++++ Data supplied ++++
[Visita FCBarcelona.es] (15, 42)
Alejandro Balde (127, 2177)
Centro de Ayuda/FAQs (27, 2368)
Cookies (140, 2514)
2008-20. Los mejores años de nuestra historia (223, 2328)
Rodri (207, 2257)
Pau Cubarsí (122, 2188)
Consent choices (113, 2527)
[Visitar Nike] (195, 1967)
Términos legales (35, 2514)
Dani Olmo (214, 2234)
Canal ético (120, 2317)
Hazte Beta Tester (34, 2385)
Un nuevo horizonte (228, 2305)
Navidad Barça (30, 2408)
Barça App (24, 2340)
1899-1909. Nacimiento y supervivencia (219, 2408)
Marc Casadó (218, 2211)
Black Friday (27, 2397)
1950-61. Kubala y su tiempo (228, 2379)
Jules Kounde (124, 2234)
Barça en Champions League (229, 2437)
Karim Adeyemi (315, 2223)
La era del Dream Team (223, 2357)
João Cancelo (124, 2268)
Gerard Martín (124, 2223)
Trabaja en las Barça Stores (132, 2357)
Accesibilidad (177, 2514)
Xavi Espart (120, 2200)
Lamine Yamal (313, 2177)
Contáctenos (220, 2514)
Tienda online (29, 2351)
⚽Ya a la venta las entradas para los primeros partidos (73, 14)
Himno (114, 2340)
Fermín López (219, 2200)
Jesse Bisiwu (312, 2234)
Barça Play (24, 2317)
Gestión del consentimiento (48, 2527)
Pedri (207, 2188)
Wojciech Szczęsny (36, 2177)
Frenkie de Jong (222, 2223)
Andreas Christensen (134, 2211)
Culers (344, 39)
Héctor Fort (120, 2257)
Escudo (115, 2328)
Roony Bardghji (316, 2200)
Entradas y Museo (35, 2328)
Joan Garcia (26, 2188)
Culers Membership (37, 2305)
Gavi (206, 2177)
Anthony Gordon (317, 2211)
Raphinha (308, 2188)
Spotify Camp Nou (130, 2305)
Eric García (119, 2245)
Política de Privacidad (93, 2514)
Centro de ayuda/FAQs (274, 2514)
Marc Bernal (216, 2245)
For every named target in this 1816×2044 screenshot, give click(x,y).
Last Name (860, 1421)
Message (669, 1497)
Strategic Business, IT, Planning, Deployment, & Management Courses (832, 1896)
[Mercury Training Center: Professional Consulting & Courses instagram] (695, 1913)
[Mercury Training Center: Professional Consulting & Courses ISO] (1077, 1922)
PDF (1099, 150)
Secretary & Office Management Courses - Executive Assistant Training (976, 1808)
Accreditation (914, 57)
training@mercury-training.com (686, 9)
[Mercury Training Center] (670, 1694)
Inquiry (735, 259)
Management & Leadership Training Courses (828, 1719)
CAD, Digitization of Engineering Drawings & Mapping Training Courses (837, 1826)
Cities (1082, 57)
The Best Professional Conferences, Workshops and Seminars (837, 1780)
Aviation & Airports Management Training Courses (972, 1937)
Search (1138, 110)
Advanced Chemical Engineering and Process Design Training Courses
++++
Copy down the material above exactly as it is.

• **Exercise result**
[Visita FCBarcelona.es] (15, 42)
Alejandro Balde (127, 2177)
Centro de Ayuda/FAQs (27, 2368)
Cookies (140, 2514)
2008-20. Los mejores años de nuestra historia (223, 2328)
Rodri (207, 2257)
Pau Cubarsí (122, 2188)
Consent choices (113, 2527)
[Visitar Nike] (195, 1967)
Términos legales (35, 2514)
Dani Olmo (214, 2234)
Canal ético (120, 2317)
Hazte Beta Tester (34, 2385)
Un nuevo horizonte (228, 2305)
Navidad Barça (30, 2408)
Barça App (24, 2340)
1899-1909. Nacimiento y supervivencia (219, 2408)
Marc Casadó (218, 2211)
Black Friday (27, 2397)
1950-61. Kubala y su tiempo (228, 2379)
Jules Kounde (124, 2234)
Barça en Champions League (229, 2437)
Karim Adeyemi (315, 2223)
La era del Dream Team (223, 2357)
João Cancelo (124, 2268)
Gerard Martín (124, 2223)
Trabaja en las Barça Stores (132, 2357)
Accesibilidad (177, 2514)
Xavi Espart (120, 2200)
Lamine Yamal (313, 2177)
Contáctenos (220, 2514)
Tienda online (29, 2351)
⚽Ya a la venta las entradas para los primeros partidos (73, 14)
Himno (114, 2340)
Fermín López (219, 2200)
Jesse Bisiwu (312, 2234)
Barça Play (24, 2317)
Gestión del consentimiento (48, 2527)
Pedri (207, 2188)
Wojciech Szczęsny (36, 2177)
Frenkie de Jong (222, 2223)
Andreas Christensen (134, 2211)
Culers (344, 39)
Héctor Fort (120, 2257)
Escudo (115, 2328)
Roony Bardghji (316, 2200)
Entradas y Museo (35, 2328)
Joan Garcia (26, 2188)
Culers Membership (37, 2305)
Gavi (206, 2177)
Anthony Gordon (317, 2211)
Raphinha (308, 2188)
Spotify Camp Nou (130, 2305)
Eric García (119, 2245)
Política de Privacidad (93, 2514)
Centro de ayuda/FAQs (274, 2514)
Marc Bernal (216, 2245)
For every named target in this 1816×2044 screenshot, give click(x,y).
Last Name (860, 1421)
Message (669, 1497)
Strategic Business, IT, Planning, Deployment, & Management Courses (832, 1896)
[Mercury Training Center: Professional Consulting & Courses instagram] (695, 1913)
[Mercury Training Center: Professional Consulting & Courses ISO] (1077, 1922)
PDF (1099, 150)
Secretary & Office Management Courses - Executive Assistant Training (976, 1808)
Accreditation (914, 57)
training@mercury-training.com (686, 9)
[Mercury Training Center] (670, 1694)
Inquiry (735, 259)
Management & Leadership Training Courses (828, 1719)
CAD, Digitization of Engineering Drawings & Mapping Training Courses (837, 1826)
Cities (1082, 57)
The Best Professional Conferences, Workshops and Seminars (837, 1780)
Aviation & Airports Management Training Courses (972, 1937)
Search (1138, 110)
Advanced Chemical Engineering and Process Design Training Courses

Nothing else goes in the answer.